As it turns out, every estimate of marriage_effect was the same within each draw, but this might not’ve been the case for a model with interactions, say.

plotting code

avg_marriage_effect |> 
  ggplot(aes(avg_marriage_effect)) +
  list(
    stat_halfeye(
      point_interval = "mean_hdci",
      fill = ptol_blue,
      slab_color = "black"
    ),
    geom_vline(
      xintercept = 0,
      color = "grey40",
      linewidth = 1
    )) |> blend("screen")+
    scale_y_continuous(
      expand = expansion(mult = 0.02)
    )+
    labs(x = "marriage direct effect")+
    theme_no_y()

Figure 5: Marriage rate direct effect on divorce rate

I have a sneaking suspicion that for this case, this is identical to the estimate of the slope.

plotting code

full_model |> 
  spread_draws(
    b_divorcez_marriage_z
  ) |> 
  ggplot(aes(b_divorcez_marriage_z)) +
  list(
    stat_halfeye(
      point_interval = "mean_hdci",
      fill = ptol_blue,
      slab_color = "black"
    ),
    geom_vline(
      xintercept = 0,
      color = "grey40",
      linewidth = 1
    )) |> blend("screen")+
    scale_y_continuous(
      expand = expansion(mult = 0.02)
    )+
    theme_no_y()

Figure 6: Posterior slope of marriage rate on divorce rate

Lol, well.

One big plot

Let’s make one big plot of all the estimated effects. Not all of the parameters from the model are ones we’ll want

full_model |> 
  get_variables()

 [1] "b_divorcez_Intercept"  "b_marriagez_Intercept" "b_divorcez_age_z"     
 [4] "b_divorcez_marriage_z" "b_marriagez_age_z"     "sigma_divorcez"       
 [7] "sigma_marriagez"       "lprior"                "lp__"                 
[10] "accept_stat__"         "treedepth__"           "stepsize__"           
[13] "divergent__"           "n_leapfrog__"          "energy__"

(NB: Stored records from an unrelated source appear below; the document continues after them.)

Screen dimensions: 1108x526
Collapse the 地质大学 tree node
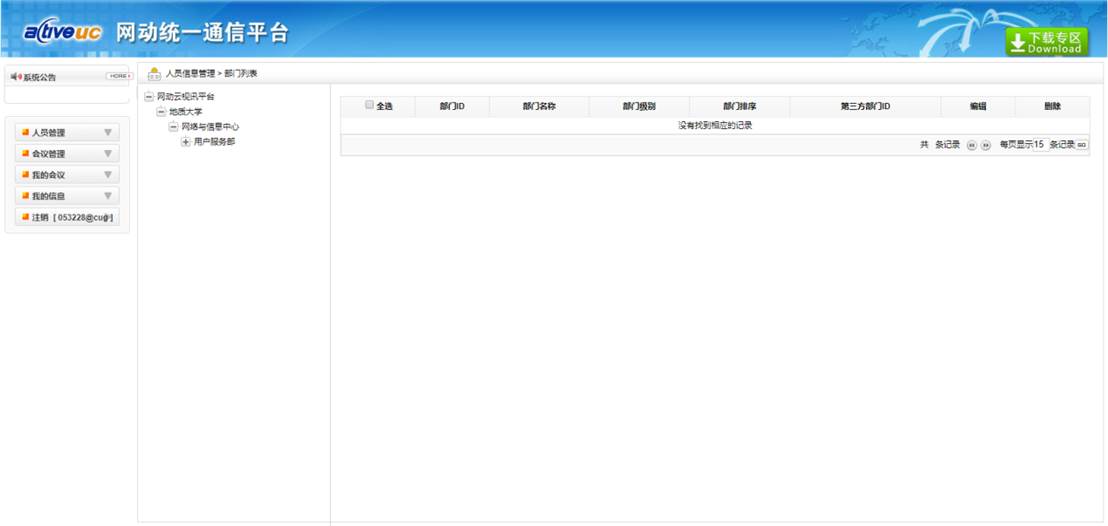[x=161, y=112]

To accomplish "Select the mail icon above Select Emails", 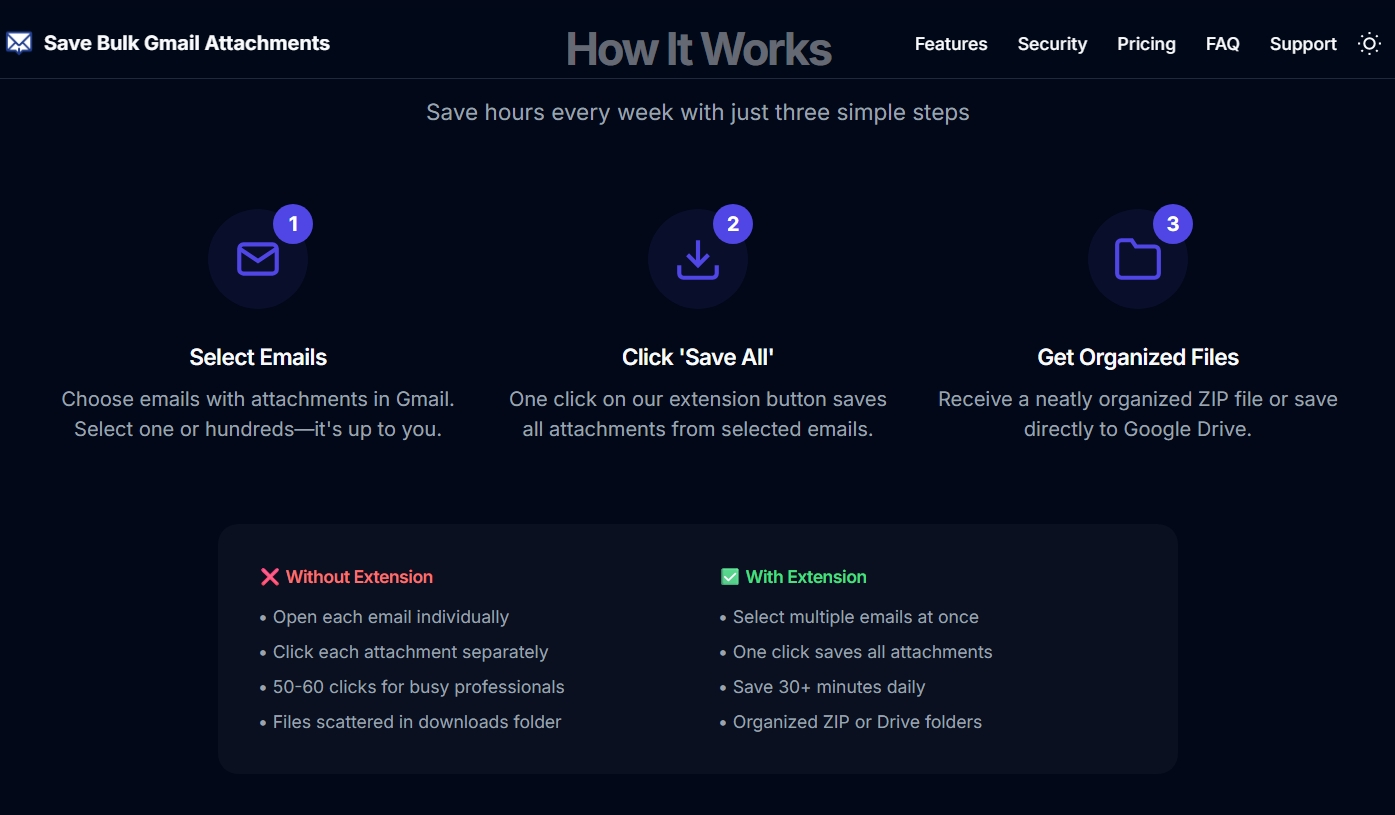I will point(258,257).
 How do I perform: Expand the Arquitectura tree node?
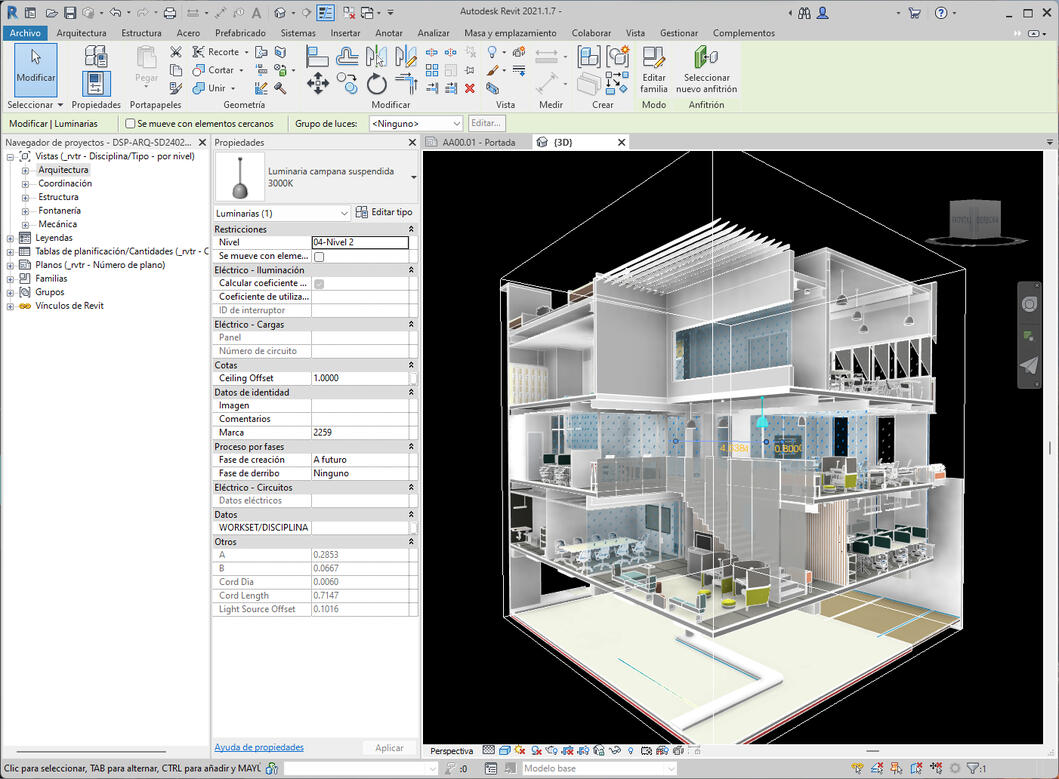pyautogui.click(x=23, y=169)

I’ll grab all the betas and the sigmas.

full_model |> 
  gather_draws(
    `b_.*`,
    `sigma_.*`,
    regex = T
  )->
  all_param_draws

I’ll want to facet the plots by whether we’re looking at draws for the marriage rate outcome or for the divorce rate outcome, so I’ll create some new columns.

all_param_draws |> 
  mutate(
    outcome = case_when(
      str_detect(.variable, "marriagez")~"marriage rate~",
      str_detect(.variable, "divorcez")~"divorce rate~"
    ),
    class = case_when(
      str_detect(.variable, "b_") ~ "betas",
      str_detect(.variable, "sigma") ~ "sigmas"
    )
  ) -> 
  all_param_draws

And now I’ll want a new cleaned up variable name for plotting.

all_param_draws |> 
  mutate(
    param = .variable |> 
      str_remove("b") |> 
      str_remove("_divorcez") |> 
      str_remove("_marriagez") |> 
      str_remove("^_")
  )->
  all_param_draws

plotting code

all_param_draws |> 
  mutate(
    param = factor(
      param,
      levels = rev(c(
        "Intercept", 
        "age_z", 
        "marriage_z", 
        "sigma"
        ))
    )
  ) |> 
  ggplot(aes(.value, param))+
    stat_halfeye(
      aes(
        fill = after_stat(x < 0)
      ),
      point_interval = "mean_hdci"
    )+
    scale_x_continuous(
      breaks = c(-1, 0, 1)
    )+
    labs(y = NULL,
         x = NULL)+
    facet_grid(
      class ~ outcome, 
      space = "free",
      scales = "free"
    )+
    theme(
      legend.position = "none"
    )

Figure 7: Posterior estimates of model parameters

One thing that’s maybe less than ideal is that the sigma parameters really aren’t on the same kind of scale here. Maybe they should be in a completely different plot, and put together with patchwork?

plotting code

all_param_draws |> 
  mutate(
    param = factor(
      param,
      levels = rev(c(
        "Intercept", 
        "age_z", 
        "marriage_z", 
        "sigma"
        ))
    )
  ) ->
  param_to_plot

param_to_plot |> 
  filter(class == "betas") |> 
  ggplot(aes(.value, param))+
  list(
    stat_halfeye(
      aes(
        fill = after_stat(x < 0)
      ),
      point_interval = "mean_hdci"
    ),
    geom_vline(
      xintercept = 0,
      color = "grey40",
      linewidth = 1
    )
  ) |> 
  blend("screen")+
    #scale_x_continuous(
    #  breaks = c(-1, 0, 1)
    #)+
    labs(y = NULL,
         x = NULL)+
    facet_grid(
      class ~ outcome
      #space = "free",
      #scales = "free"
    )+
    theme(
      legend.position = "none"
    )->
  betas

param_to_plot |> 
  filter(class == "sigmas") |> 
  ggplot(aes(.value, param))+
    stat_halfeye(
      aes(
        fill = after_stat(x < 0)
      ),
      point_interval = "mean_hdci"
    )+
    geom_vline(
      xintercept = 0,
      color = "black",
      linewidth = 1
    )+
    #scale_x_continuous(
    #  breaks = c(-1, 0, 1)
    #)+
    labs(y = NULL,
         x = NULL)+
    facet_grid(
      class ~ outcome, 
      #space = "free",
      #scales = "free"
    )+
    expand_limits(x = 0)+
    theme(
      legend.position = "none",
      strip.text.x = element_blank()
    ) -> 
  sigmas


layout <- "
A
A
A
B
"

betas + sigmas + plot_layout(design = layout)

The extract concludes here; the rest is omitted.